Multilingualism & Identity

“Pass Your Dialect on to Your Children!”

The Bavarian Academy of the Sciences is currently at work on the second volume of the Bavarian Dictionary. The first volume alone contained over 25,000 headwords. It will be several decades before the lexicon is complete. In this interview, Prof. Anthony Rowley, passionate dialect researcher and head author of the Bavarian Dictionary, explains why dialects are so important in our society.

Prof. Rowley, your career is astonishing. You, a native of the British Isles, are fostering and documenting the Bavarian language. What significance have dialects in your life?

As a native of northern England, I speak a regional variety of English and have always been interested in languages and particularly in what is spoken round about me. When I began my university studies in Regensburg, I couldn’t ignore the fact that many of the students spoke dialect. Since then, I haven’t been able to let go of the subject. When I was an assistant at the University of Bayreuth, I was part of a work group that conceived an atlas of regional dialects, and now my main job is the vocabulary of Bavarian.

You have developed the Bavarian Dictionary from several millions of instances of usage of the Bavarian dialect.
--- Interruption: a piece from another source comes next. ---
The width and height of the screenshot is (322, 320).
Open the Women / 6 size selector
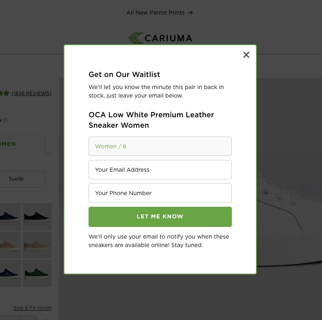pyautogui.click(x=160, y=146)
The first volume, A to Bazi, alone contains over 25,000 headwords. It will be a long way to Z. What is the attraction and motive of this detailed and exact work? What is the fascination of the Bavarian language?
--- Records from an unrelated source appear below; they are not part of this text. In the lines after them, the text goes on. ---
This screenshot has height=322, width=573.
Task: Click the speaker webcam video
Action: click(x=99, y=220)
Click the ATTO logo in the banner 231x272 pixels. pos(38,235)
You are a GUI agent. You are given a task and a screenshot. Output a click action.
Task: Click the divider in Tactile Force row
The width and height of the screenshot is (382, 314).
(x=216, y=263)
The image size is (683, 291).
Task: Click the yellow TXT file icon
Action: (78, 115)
The vocabulary of a dialect reflects both expert culture and everyday life. In this way, every word has something new and attractive about it. I’ve just finished the article on the word “Bier” (i.e. beer) and thereby learned a good deal about brewing and beer production in general, because I can organise the article properly only once I know the factual background. In other cases, it is the linguistic history of a relict word or the great variety of dialect pronunciations that fascinates me.

Not only you and the Bavarian Academy of the Sciences are working on a dialect dictionary: in other federal states, too, researchers are recording regional dialects in lexica. What is the use of this documentation for society?
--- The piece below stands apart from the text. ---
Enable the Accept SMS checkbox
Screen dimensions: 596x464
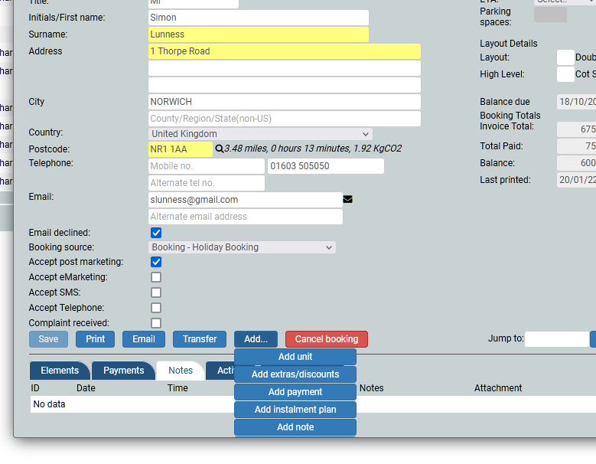click(x=156, y=292)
As I mentioned, regional vocabularies are a reflection of regional cultures. Language is invariably an indication of the state of a society, and so the description of a dialect is essential for the description of a region: dialect is the expression par excellence of a local and regional identity. Whereas before linguistic historians emphasised rather the stony path to a unitary language, today we see much more the regional variety which has continued to this day – the history of Germany is also in the linguistic respect not a single, goal-directed line. The development of the German language can’t be understood unless one considers the regions.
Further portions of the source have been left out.